"¿Quién tiene muchos negocios?"
Translation:Who has many businesses?
"Who has many businesses?" is not the sort of sentence one would ever use. I think the revision examples should strive to replicate real life (likely) conversations as much as possible.
Duo has never worried about sentences sounding real.
My bear drinks beer.
That's because Duolingo teaches you grammar, how to build sentenses and some useful or popular words in addition. Then you can build your own phases.
You just need the right context. "[muffled speaking] has a lot of businesses." "Whoa, WHO has a lot of businesses?"
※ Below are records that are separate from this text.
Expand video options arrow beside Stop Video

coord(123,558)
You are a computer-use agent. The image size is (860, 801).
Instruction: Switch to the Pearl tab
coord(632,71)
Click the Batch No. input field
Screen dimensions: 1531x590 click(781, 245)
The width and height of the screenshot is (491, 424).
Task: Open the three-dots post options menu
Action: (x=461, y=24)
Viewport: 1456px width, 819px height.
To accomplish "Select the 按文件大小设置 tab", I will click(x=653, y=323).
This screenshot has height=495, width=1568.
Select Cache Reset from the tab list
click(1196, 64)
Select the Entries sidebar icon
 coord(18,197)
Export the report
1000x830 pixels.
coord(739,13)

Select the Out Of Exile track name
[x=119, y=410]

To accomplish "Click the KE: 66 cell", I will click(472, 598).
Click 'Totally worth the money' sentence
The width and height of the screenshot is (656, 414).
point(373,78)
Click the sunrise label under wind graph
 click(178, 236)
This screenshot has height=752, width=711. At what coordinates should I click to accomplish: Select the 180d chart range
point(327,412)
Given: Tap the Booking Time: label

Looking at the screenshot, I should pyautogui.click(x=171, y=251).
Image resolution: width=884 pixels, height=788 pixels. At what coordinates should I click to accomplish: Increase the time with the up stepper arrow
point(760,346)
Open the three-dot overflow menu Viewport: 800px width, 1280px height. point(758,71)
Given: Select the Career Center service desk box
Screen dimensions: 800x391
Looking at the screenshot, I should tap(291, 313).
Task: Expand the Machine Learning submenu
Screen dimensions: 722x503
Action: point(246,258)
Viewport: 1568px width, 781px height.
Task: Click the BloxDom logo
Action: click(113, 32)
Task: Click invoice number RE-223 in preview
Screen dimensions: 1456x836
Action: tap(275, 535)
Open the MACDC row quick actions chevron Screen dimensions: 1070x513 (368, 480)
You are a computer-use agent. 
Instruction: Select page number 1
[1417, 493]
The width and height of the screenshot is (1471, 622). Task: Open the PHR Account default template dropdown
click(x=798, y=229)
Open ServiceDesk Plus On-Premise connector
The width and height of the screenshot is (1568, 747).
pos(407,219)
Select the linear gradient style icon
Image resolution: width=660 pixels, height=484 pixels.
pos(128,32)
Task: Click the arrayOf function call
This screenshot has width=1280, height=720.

Because it means businesses as in companies, not just general business. If it was just general business, then yes, it would be your answer
So how does one say 'Who has a lot of business?' i.e. one enterprise but many transactions?
I now know that here they are using negocio as almost a synonym for tienda, but without extra context, I feel that it could also be talking about the kind of business that in English is not quantifiable. As in "Who has a lot to do?" = "Who has a lot of business?" The above sentence would be a acceptable Spanish translation for this concept, would it not?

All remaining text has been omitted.